### TASK TO COMPLETE
Starting at the line containing "FAQ's (180, 1076)" and ending at the line containing "Email Us (71, 1830)", transcribe the listing below exactly. Keep both end lines, skip the pictures, and copy nothing else.
*** Opening DATASET EXCERPTS ***
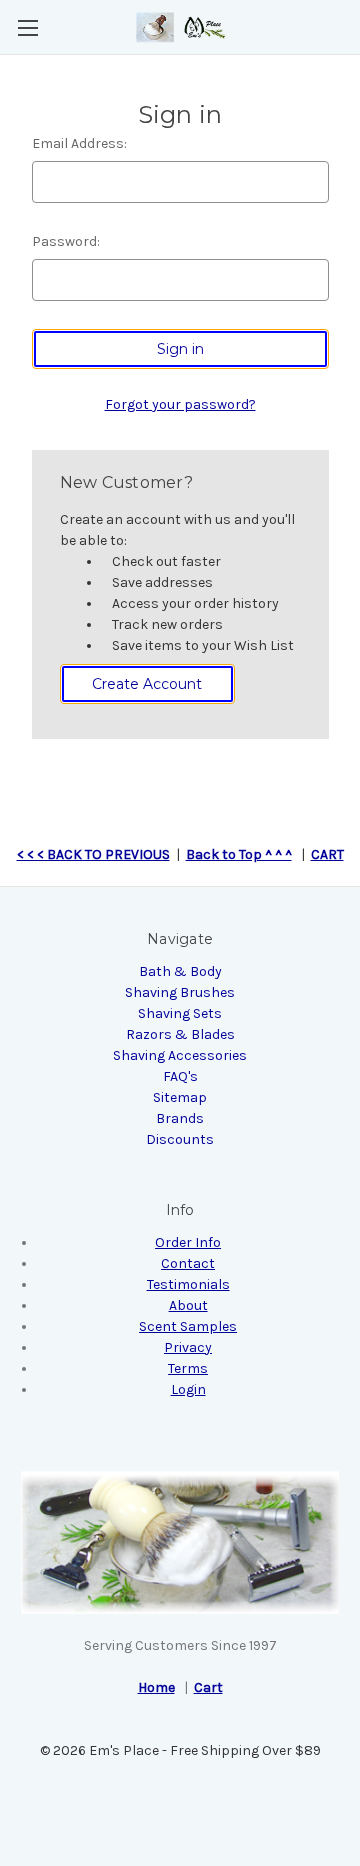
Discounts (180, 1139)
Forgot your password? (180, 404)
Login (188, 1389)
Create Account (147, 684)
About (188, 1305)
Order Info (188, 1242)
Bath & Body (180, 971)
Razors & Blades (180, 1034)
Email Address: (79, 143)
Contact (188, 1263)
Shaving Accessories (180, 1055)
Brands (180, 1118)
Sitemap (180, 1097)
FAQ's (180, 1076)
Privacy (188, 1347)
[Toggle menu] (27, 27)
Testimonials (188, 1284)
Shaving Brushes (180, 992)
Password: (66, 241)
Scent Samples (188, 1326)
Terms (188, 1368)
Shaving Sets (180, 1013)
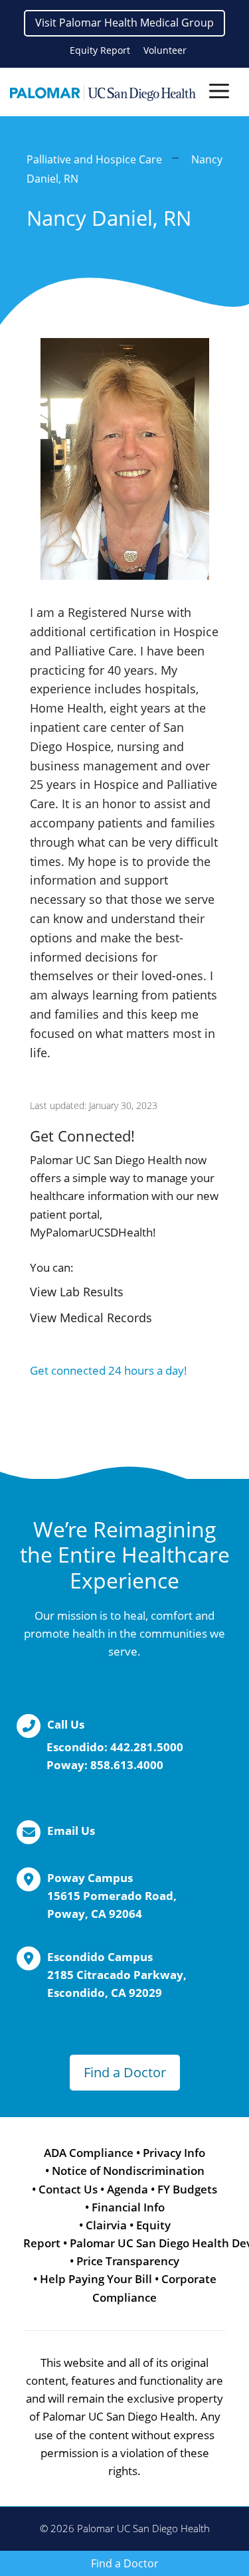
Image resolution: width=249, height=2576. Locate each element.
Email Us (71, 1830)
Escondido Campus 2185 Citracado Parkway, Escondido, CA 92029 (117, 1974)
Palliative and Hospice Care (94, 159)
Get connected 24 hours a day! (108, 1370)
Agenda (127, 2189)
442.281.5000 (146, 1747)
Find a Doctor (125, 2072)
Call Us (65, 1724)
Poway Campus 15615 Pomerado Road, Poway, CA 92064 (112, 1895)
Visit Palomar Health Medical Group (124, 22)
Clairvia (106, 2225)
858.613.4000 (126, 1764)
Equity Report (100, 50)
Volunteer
*** Closing DATASET EXCERPTS ***
### EXERCISE ANSWER
FAQ's (180, 1076)
Privacy (188, 1347)
[Toggle menu] (27, 27)
Testimonials (188, 1284)
Shaving Brushes (180, 992)
Password: (66, 241)
Scent Samples (188, 1326)
Terms (188, 1368)
Shaving Sets (180, 1013)
Image resolution: width=249, height=2576. Locate each element.
Email Us (71, 1830)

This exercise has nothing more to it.